• _What to work on_: A word-for-word copy of the data, pictures excluded, is what this task asks for.

↓↓↓

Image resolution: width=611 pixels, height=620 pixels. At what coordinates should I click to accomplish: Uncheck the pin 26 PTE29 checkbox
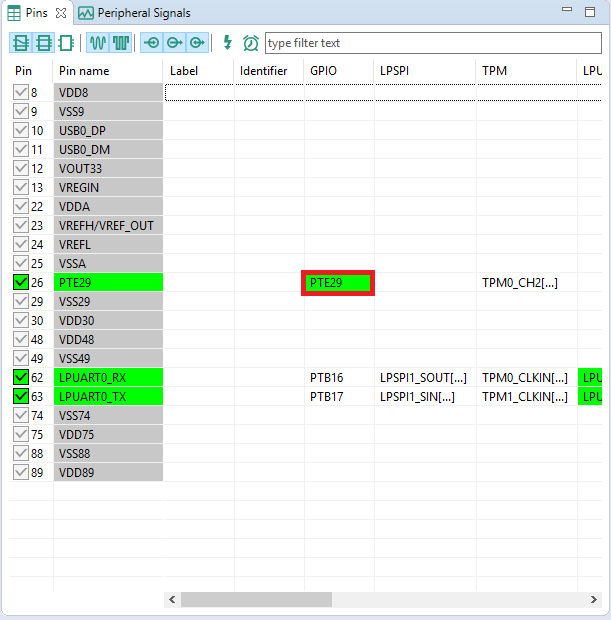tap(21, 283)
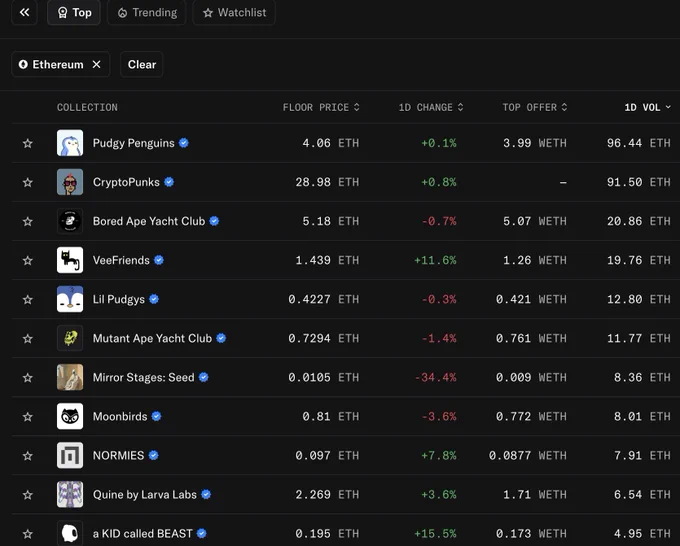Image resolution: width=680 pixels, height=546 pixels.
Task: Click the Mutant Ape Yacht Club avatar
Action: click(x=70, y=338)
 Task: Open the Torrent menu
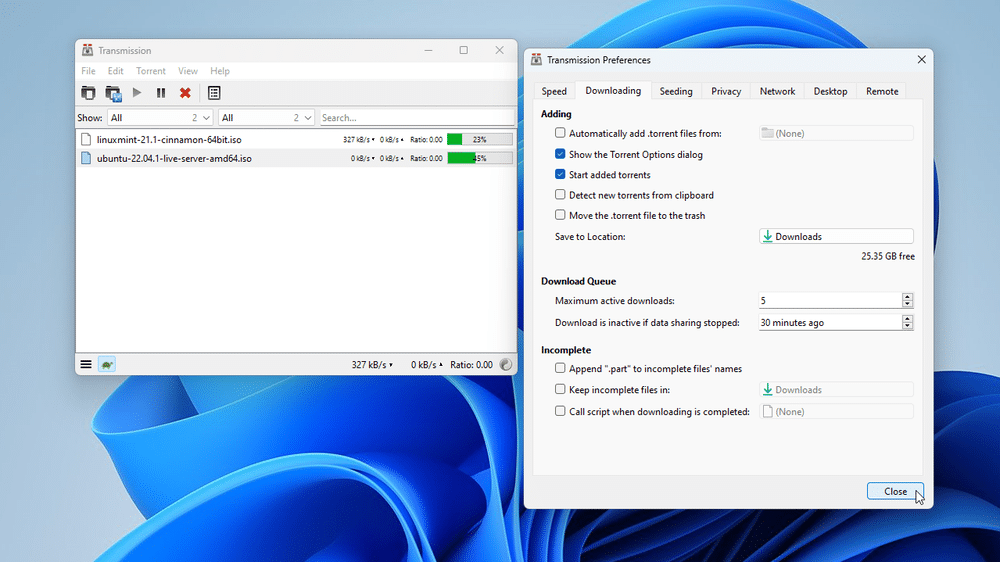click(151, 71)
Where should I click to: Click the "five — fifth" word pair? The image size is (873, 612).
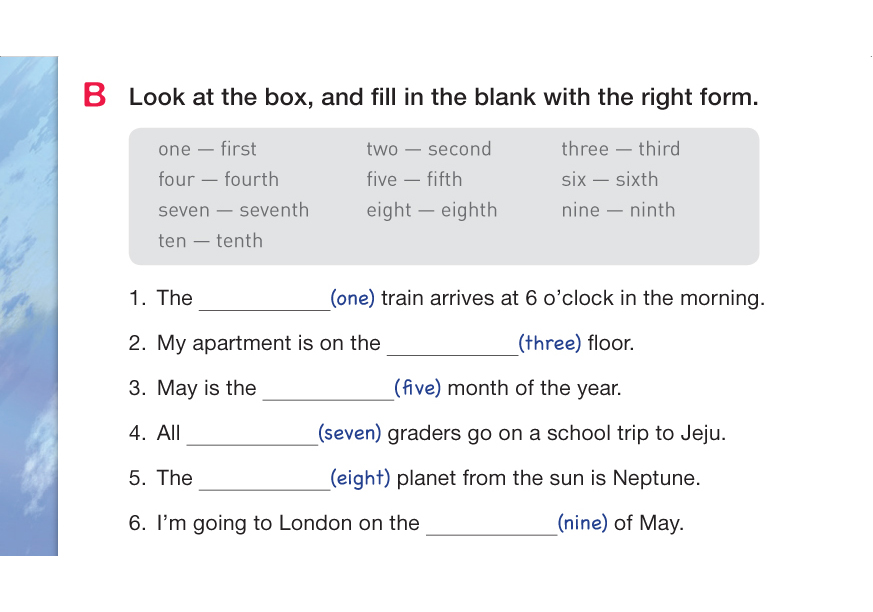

↑↑↑

• _Result_:
Image resolution: width=611 pixels, height=620 pixels. At what coordinates should I click to accomplish: Uncheck the pin 26 PTE29 checkbox
tap(21, 283)
Image resolution: width=680 pixels, height=546 pixels.
Task: Click the Mutant Ape Yacht Club avatar
Action: click(x=70, y=338)
 Task: Open the Torrent menu
click(151, 71)
Where should I click to: Click the "five — fifth" word pair? The image size is (873, 612).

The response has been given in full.